Le choc des représentations
À l’image des litiges antiques se réglant par le combat de deux champions, le duel entre les deux superpuissances se personnifie à travers l’opposition de deux hommes, avec pour seules armes leur vision stratégique et leur puissance de calcul. La rencontre a lieu en terrain « neutre », dans la capitale islandaise Reykjavík, pour un match en 24 parties qui durera 53 jours. L’ensemble des médias internationaux sont présents et relayent l’événement. L’enjeu transcende la performance purement sportive entre deux grands maîtres, et au-delà des hommes, ce sont bien des systèmes, des idées et des représentations qui s’affrontent sur l’échiquier. D’un côté, ce qui est présenté comme un modèle d’organisation rationnelle permettant le plein accomplissement de l’individu. Une véritable école soviétique où les échecs sont partie intégrante du système politique et où d’importants efforts financiers et humains sont consentis pour la conception en chaîne de champions dont Spassky est l’ultime représentant. De l’autre, un monde davantage organisé autour de la croyance en un pouvoir fécondateur de la liberté, où l’absence de contraintes idéologiques révélerait le génie de l’homme, et dont Fischer, l’enfant autodidacte de Brooklyn, serait le parfait exemple.

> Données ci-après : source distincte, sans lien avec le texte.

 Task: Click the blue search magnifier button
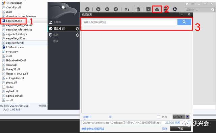pyautogui.click(x=184, y=22)
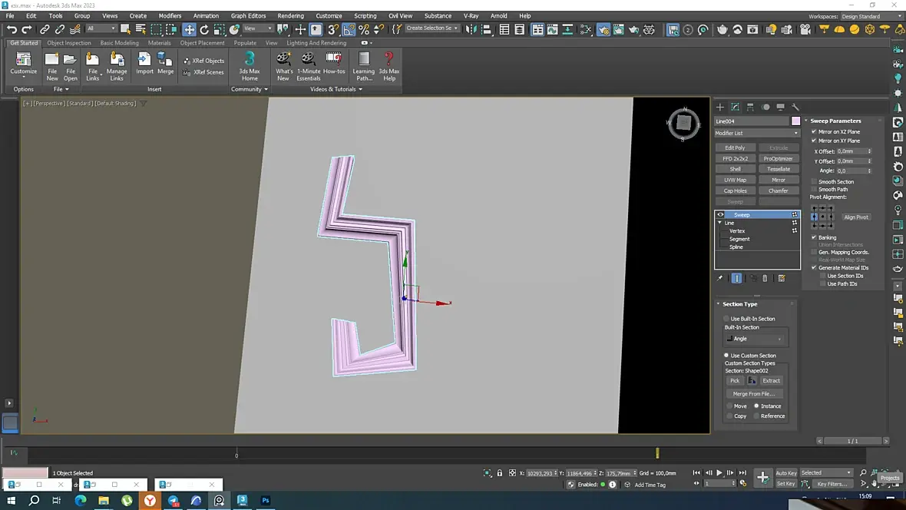Switch to Basic Modeling ribbon tab
This screenshot has height=510, width=906.
[119, 43]
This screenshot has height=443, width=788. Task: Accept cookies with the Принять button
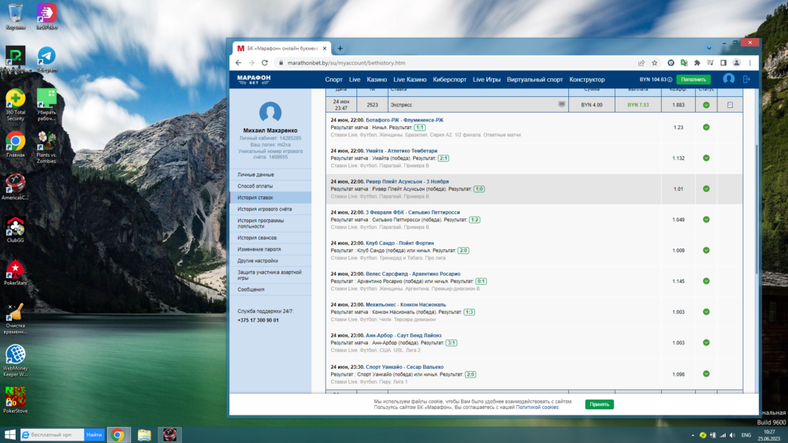[x=599, y=404]
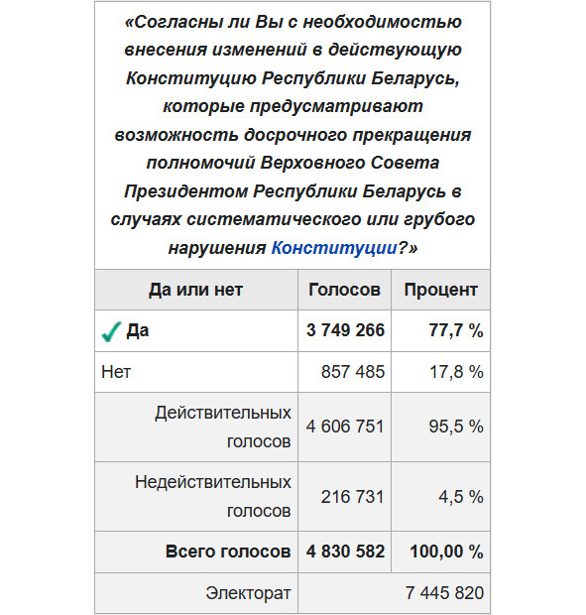Viewport: 586px width, 615px height.
Task: Open the Конституции hyperlink
Action: tap(334, 248)
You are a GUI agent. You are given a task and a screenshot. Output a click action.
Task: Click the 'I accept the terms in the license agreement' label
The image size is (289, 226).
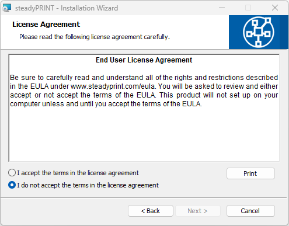click(78, 173)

Émaillé de nombreux rebondissements et de plusieurs controverses, notamment du fait de l’attitude provocatrice de Fischer, le match est finalement remporté par ce dernier, sur le score de 12,5 à 8,5. Pour la première fois depuis 24 ans, le titre de champion du monde échappe à un Soviétique, véritable rupture dans le milieu échiquéen. Au-delà de la victoire de Fischer, sur la scène internationale, il s’agit d’une victoire symbolique des États-Unis en matière de représentations et d’images sur l’URSS que l’appareil de propagande étasunien ne manquera pas de diffuser. Celle d’un Bobby élevé au rang de héros national et de son triomphe sur la terrible, mais sclérosée, machine soviétique, schématisant in fine la victoire inéluctable du « monde libre » sur l’URSS. Si cet événement sportif n’est évidemment pas un tournant au sein de la chronologie de la Guerre froide, il reste l’illustration de l’affrontement total, protéiforme et le plus souvent indirect que se sont livrés les deux superpuissances, ainsi que la place notable du sport et de l’image dans cette compétition acharnée.
S’intéresser au sujet par l’écran : Le récent film Le Prodige (Pawn Sacrifice en version originale) retrace, en s’autorisant beaucoup de liberté quant à la véracité de certains faits, des pans de la vie de Fischer à travers son duel contre Spassky.
1Il bat confortablement en quart de finale et en finale du tournoi des candidats les grands maîtres soviétiques Mark Taïmanov et Tigran Pétrossian sur les scores de 6–0 et 6,5–2,5 respectivement. Sort identique pour le danois Bent Larsen éliminé par Fischer en demi-finale sur le score de 6-0.